Memorial Day is an important holiday that is often misunderstood. Barbeques, picnics, and other activities have come to be associated with this holiday, and many confuse Memorial Day with Veteran’s Day.

While Veteran’s Day honors all those who have served for our country, Memorial Day is set aside to specifically honor our fallen soldiers who gave the ultimate sacrifice while serving in the military. Here are three facts about Memorial Day you probably didn’t know.

1. It used to be called Declaration Day.

Memorial Day used to be called Decoration Day and was first organized in 1868 to honor those who died in the Civil War. General John Logan, national commander of the Grand Army of the Republic, stated, “The 30th of May, 1868, is designated for the purpose of strewing with flowers, or otherwise decorating the graves of comrades who died in defense of their country during the late rebellion, and whose bodies now lie in almost every city, village and hamlet churchyard in the land.” Over time, the date gradually became known as Memorial Day and came to encompass fallen soldiers from all our wars.
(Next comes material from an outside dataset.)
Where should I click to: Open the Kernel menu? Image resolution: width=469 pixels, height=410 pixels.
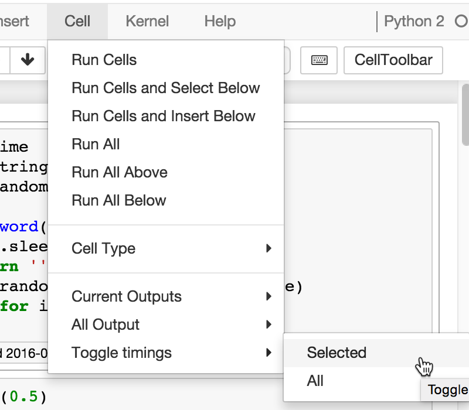click(147, 21)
2. It was changed to create a three-day weekend.

For years, Memorial Day fell on May 30th until congress passed the Uniform Monday Holiday Act in 1968, making it a three-day weekend for federal employees. We now celebrate Memorial Day on the last weekend of May, regardless of the date.
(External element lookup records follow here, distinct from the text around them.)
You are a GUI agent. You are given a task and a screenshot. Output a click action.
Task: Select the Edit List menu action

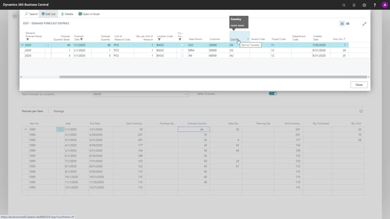pos(49,14)
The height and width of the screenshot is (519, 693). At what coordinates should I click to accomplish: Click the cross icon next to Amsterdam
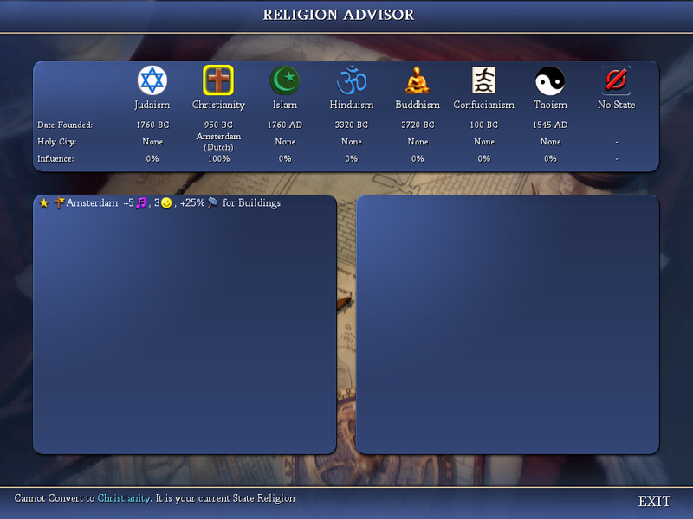coord(58,202)
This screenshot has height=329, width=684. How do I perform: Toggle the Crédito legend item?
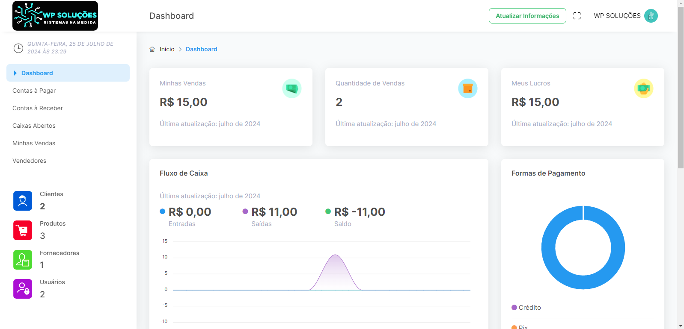[x=526, y=308]
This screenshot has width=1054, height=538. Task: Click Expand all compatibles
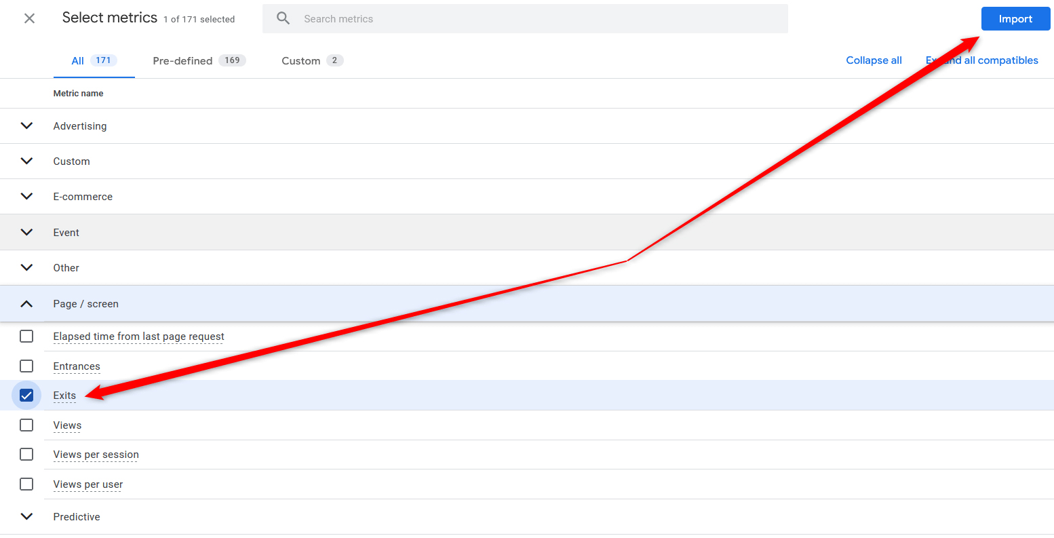981,60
3. The poppy symbolizes Memorial Day.

As you’ve learned in history classes, World War I was terrible. The Industrial Revolution brought a whole new level of destruction and death, and bloody battlefields covered Europe. Amid this despair, the common red field poppy became one of the first plants to return once the war ended. In 1915, John McCrae, a Canadian Soldier, wrote about these flowers in his poem “In Flanders Fields”:

In Flanders fields the poppies blow

Between the crosses, row on row,

That mark our place; and in the sky

The larks, still bravely singing, fly

Scarce heard amid the guns below.

We are the Dead. Short days ago

We lived, felt dawn, saw sunset glow,

Loved and were loved, and now we lie

In Flanders fields.

Take up our quarrel with the foe:

To you from failing hands we throw

The torch; be yours to hold it high.

If ye break faith with us who die

We shall not sleep, though poppies grow

In Flanders fields.

The poppy has become a symbol of our fallen soldiers. The deep red petals remind us of their sacrifices and devotion to our country.

While Memorial Day has gone through a variety of changes, its importance and meaning remain steadfast: we honor the men and women who have died for us and for our freedom. May we always reflect upon our fallen heroes and show appreciation for the freedom we enjoy.